EXERCISE DATA:
━━━━━━

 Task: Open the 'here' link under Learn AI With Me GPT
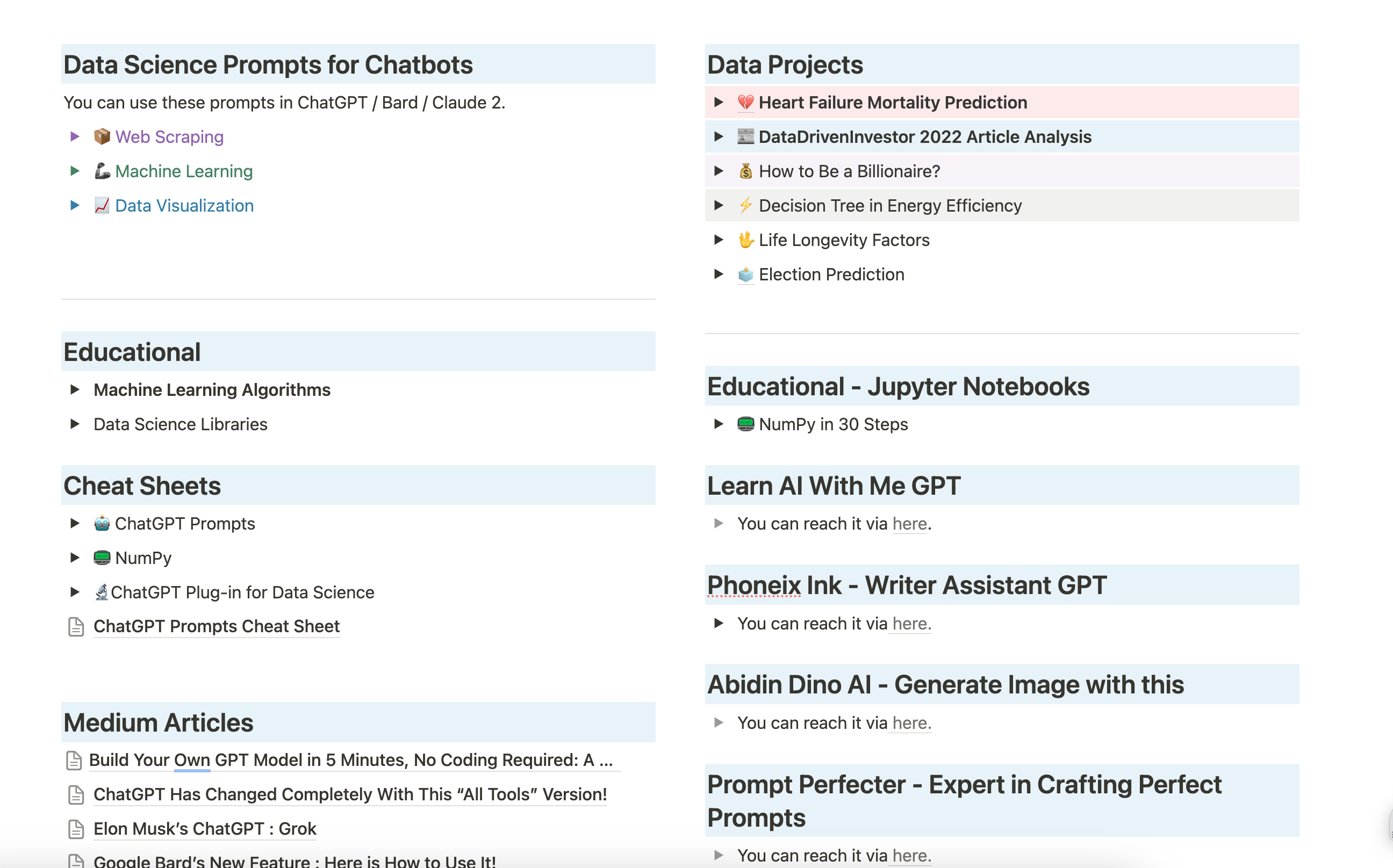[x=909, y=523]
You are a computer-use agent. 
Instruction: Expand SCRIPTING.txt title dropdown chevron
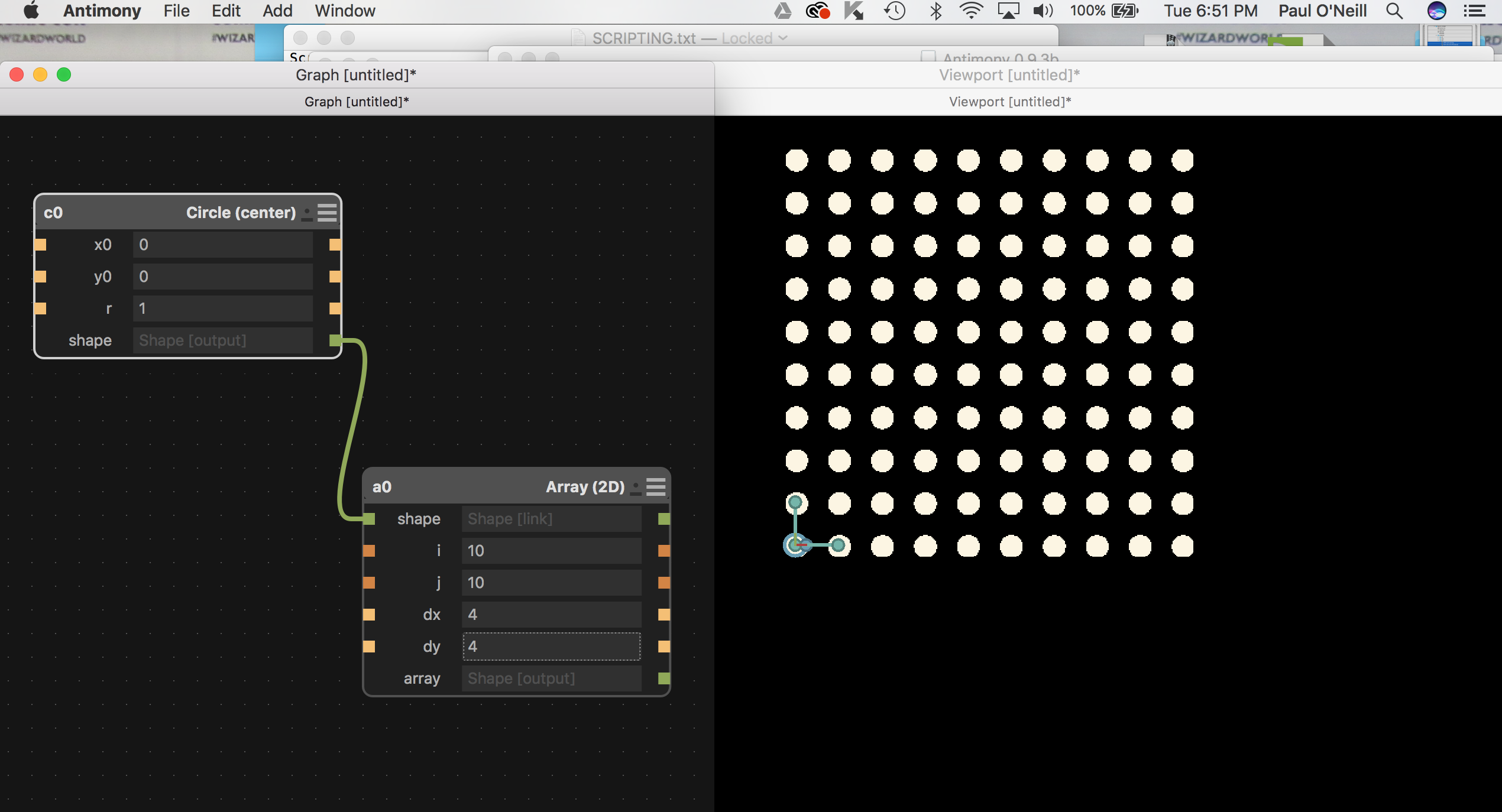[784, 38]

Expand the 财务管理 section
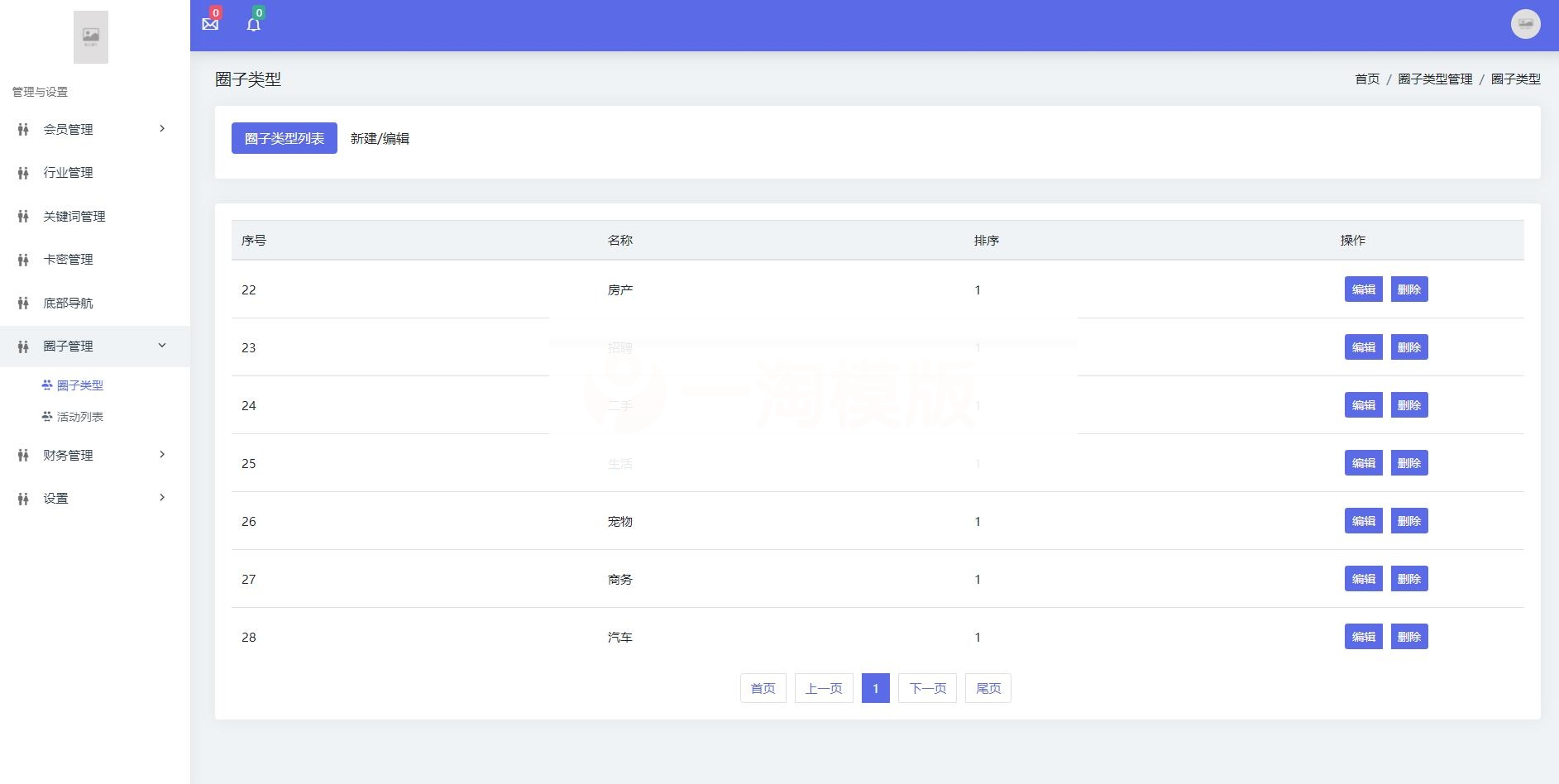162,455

━━━━━━

INSTRUCTIONS TO FOLLOW:
Lines from the one that contains "You are a computer-use agent." through the last line of the data above are to be extracted exactly, with no pictures and no other lines.

ANSWER FOR THIS EXERCISE:
You are a computer-use agent. 
Instruction: Expand SCRIPTING.txt title dropdown chevron
[784, 38]

Expand the 财务管理 section
162,455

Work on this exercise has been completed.